A tinee Rust garbage collector (ters gc)
^ ^ ^ ^ ^ ^
("tiny" is deliberately misspelled for the sake of the acronym)
A toy mark-and-sweep garbage collecting allocator.
Based loosely on orangeduck's
Tiny Garbage Collector
.
Provides the Gc
type, essentially an Rc
that can handle cycles.
Won't be published on crates.io, so you have to cargo doc --open
if you want to read the docs in your browser.
Add this to your 'Cargo.toml':
[dependencies]
ters_gc = "0.1"
ters_gc_derive = "0.1"
main.rs:
extern crate ters_gc;
#[macro_use]
extern crate ters_gc_derive;
use std::cell::RefCell;
use ters_gc::{Collector, Gc};
// Allow it to be stored in the gc heap
#[derive(Trace)]
// A struct that can hold references to itself
struct CyclicStruct<'a>(RefCell<Option<Gc<'a, CyclicStruct<'a>>>>);
impl<'a> Drop for CyclicStruct<'a> {
fn drop(&mut self) {
println!("dropping CyclicStruct");
}
}
fn main() {
// Make a new collector to keep the gc state
let mut col = Collector::new();
// Make a Proxy to access the API
let mut proxy = col.proxy();
// Do some computations that are best expressed with a cyclic data structure
{
let thing1 = proxy.store(CyclicStruct(RefCell::new(None)));
let thing2 = proxy.store(CyclicStruct(RefCell::new(Some(thing1.clone()))));
*thing1.0.borrow_mut() = Some(thing2.clone());
} // They are out of scope and no longer reachable here
// Collect garbage
proxy.run(); // Prints "dropping CyclicStruct" twick
// And we've successfully cleaned up the unused cyclic data
assert_eq!(proxy.num_tracked(), 0);
}
You cannot dereference a Gc
inside of a Drop
implementation
Dereferencing a Gc
inside of an object's destructor may result in a panic.
Many other methods on Gc
also exhibit the same behavior.
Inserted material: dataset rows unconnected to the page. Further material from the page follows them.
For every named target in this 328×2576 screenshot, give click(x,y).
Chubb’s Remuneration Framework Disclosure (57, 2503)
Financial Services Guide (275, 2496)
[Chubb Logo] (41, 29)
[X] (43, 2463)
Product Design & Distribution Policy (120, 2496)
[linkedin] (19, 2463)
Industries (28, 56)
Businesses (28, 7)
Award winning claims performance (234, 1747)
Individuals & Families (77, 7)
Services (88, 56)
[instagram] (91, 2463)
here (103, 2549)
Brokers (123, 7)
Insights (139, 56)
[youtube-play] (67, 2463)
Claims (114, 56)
The documentation
for Gc
's methods specify if they can panic.
If you mean to store a struct inside the gc heap, that struct's destructor
cannot dereference any Gc
s it contains. So if you never plan on storing
something in the gc heap it is safe to dereference a Gc
in the destructor,
but make sure you aren't going to store it.
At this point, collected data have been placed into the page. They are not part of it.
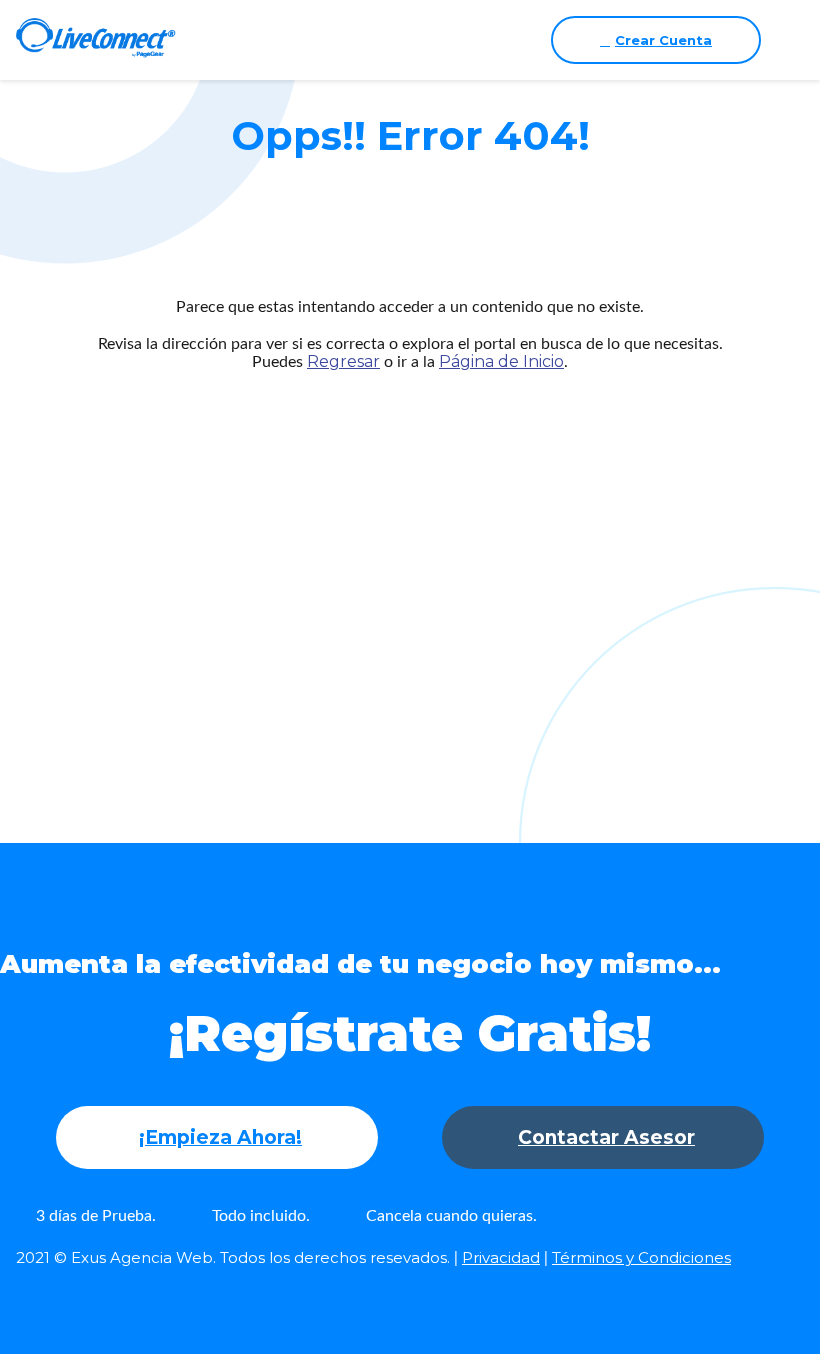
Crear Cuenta (663, 40)
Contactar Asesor (606, 1137)
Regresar (343, 361)
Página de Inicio (501, 361)
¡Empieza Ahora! (220, 1137)
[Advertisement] (410, 568)
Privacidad (501, 1257)
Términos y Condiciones (641, 1257)
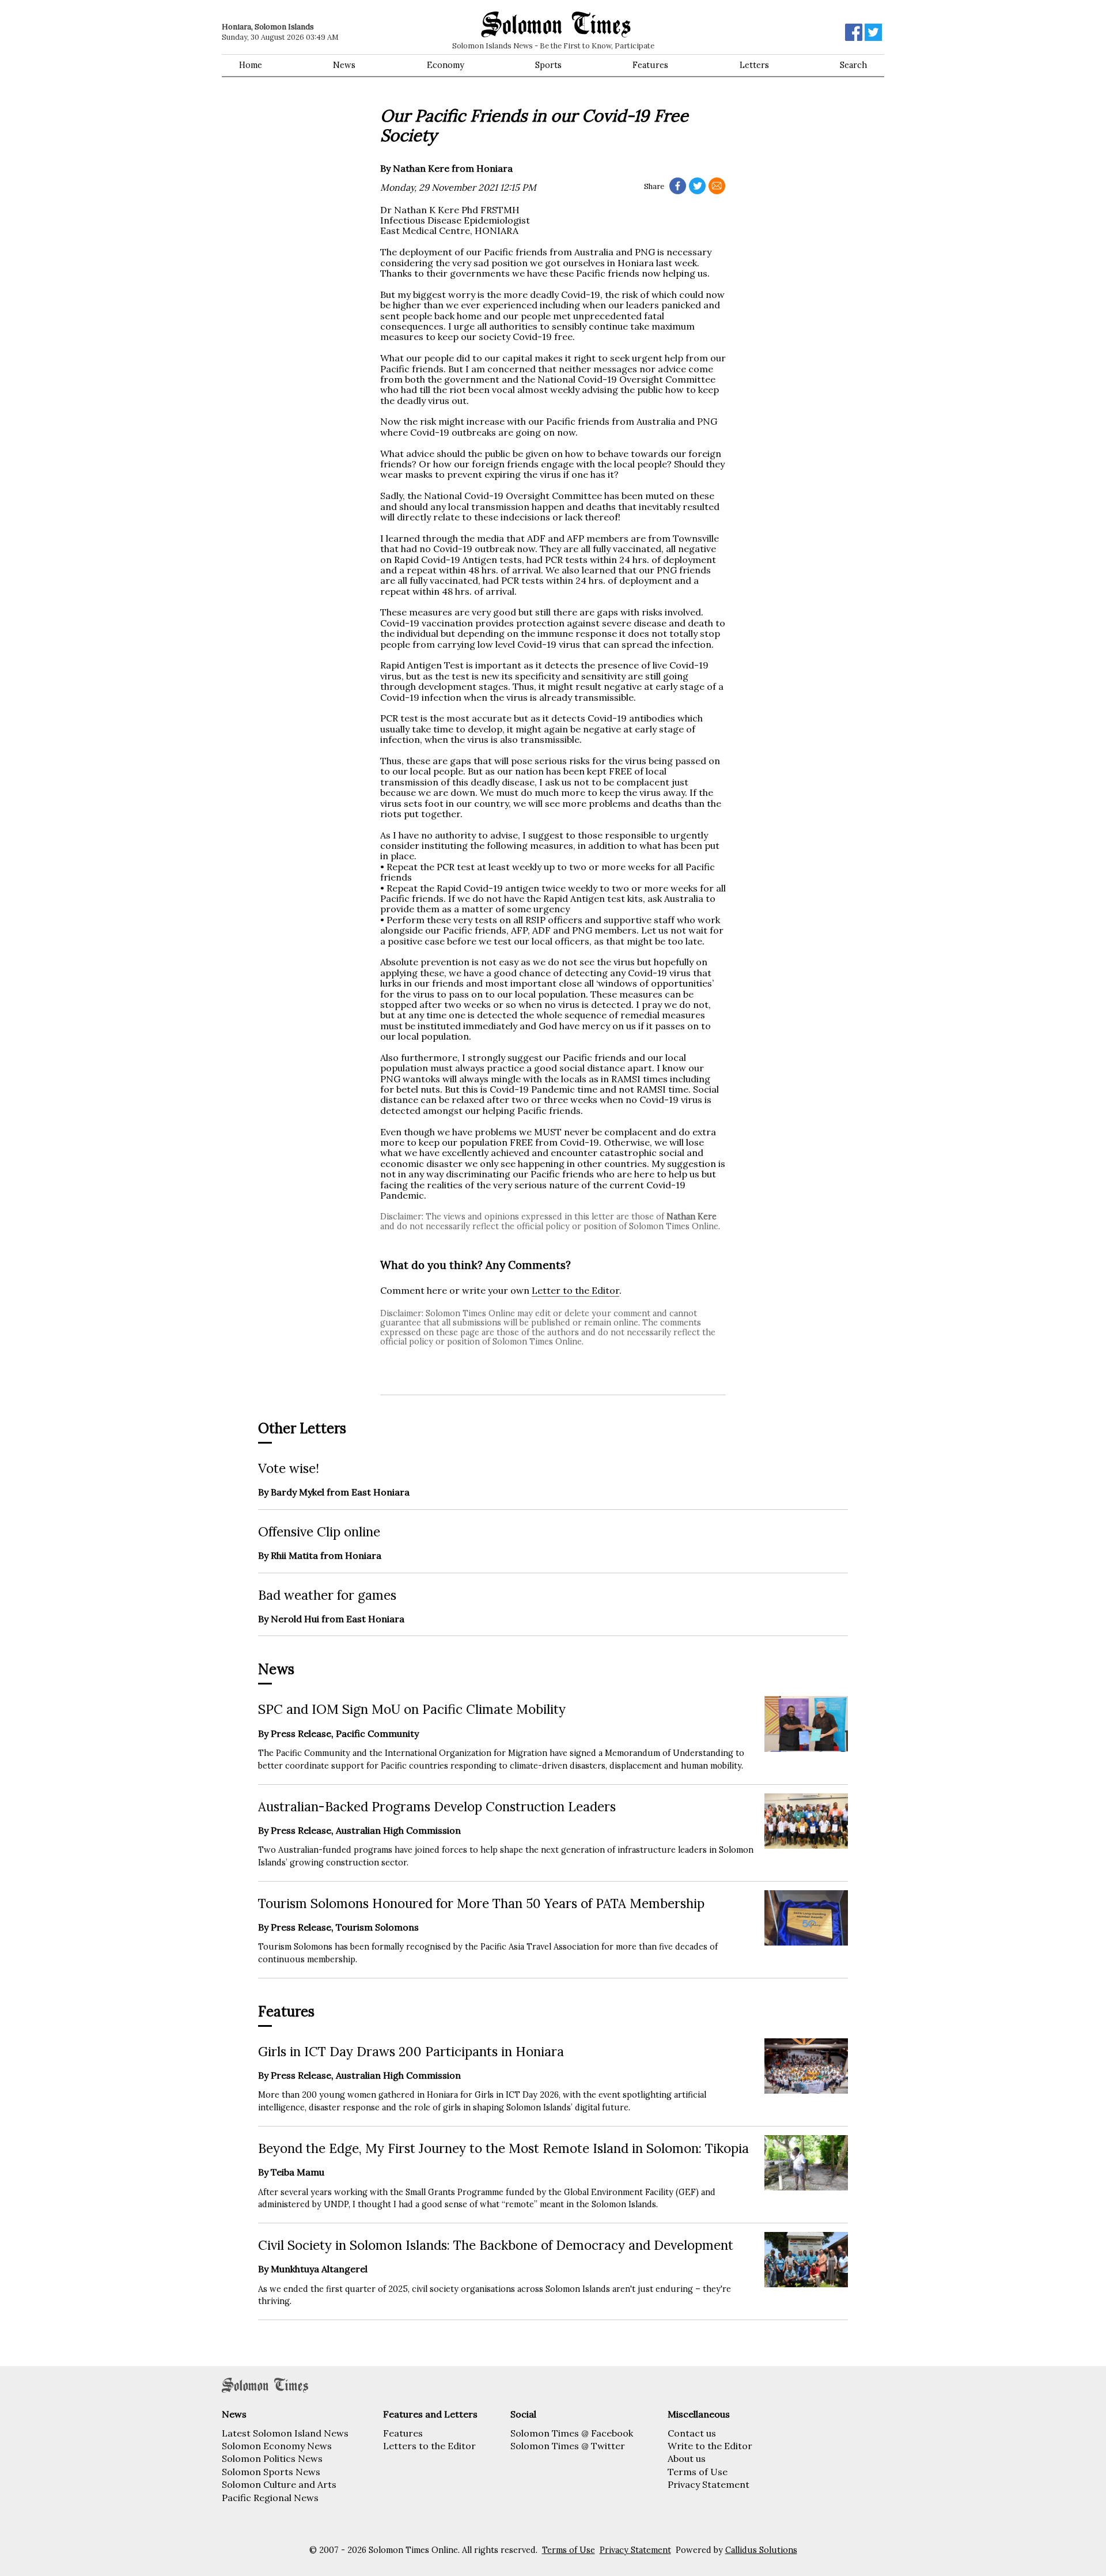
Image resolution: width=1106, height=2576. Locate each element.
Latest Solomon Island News (285, 2433)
If you absolutely must dereference a Gc
in a destructor, you either have to
first check Gc::is_alive
or access using Gc::get
(which checks that
it is alive).
Calling mem::forget
on a Gc
will prevent the object it is pointing to from being reclaimed,
leaking that memory.
The collector knows how many pointers to an object exist. If it can't
find all of them it assumes the ones it can't find are on the stack or somewhere
in the heap that the user has a way of reaching (like through a
Box
).
Each Collector
only knows about Gc
s it gave out.
If you allocate two Gc
s from two different Collector
s and have them
reference each other, you will leak them.
Nothing should be
Sync
or
Send
.
Supports Sized
type only
There are plans for unsized type support, but it is not yet implemented
Licensed under either of
- Apache License, Version 2.0 (LICENSE-APACHE or http://www.apache.org/licenses/LICENSE-2.0)
- MIT license (LICENSE-MIT or http://opensource.org/licenses/MIT)
at your option.
Unless you explicitly state otherwise, any contribution intentionally submitted for inclusion in the work by you, as defined in the Apache-2.0 license, shall be dual licensed as above, without any additional terms or conditions.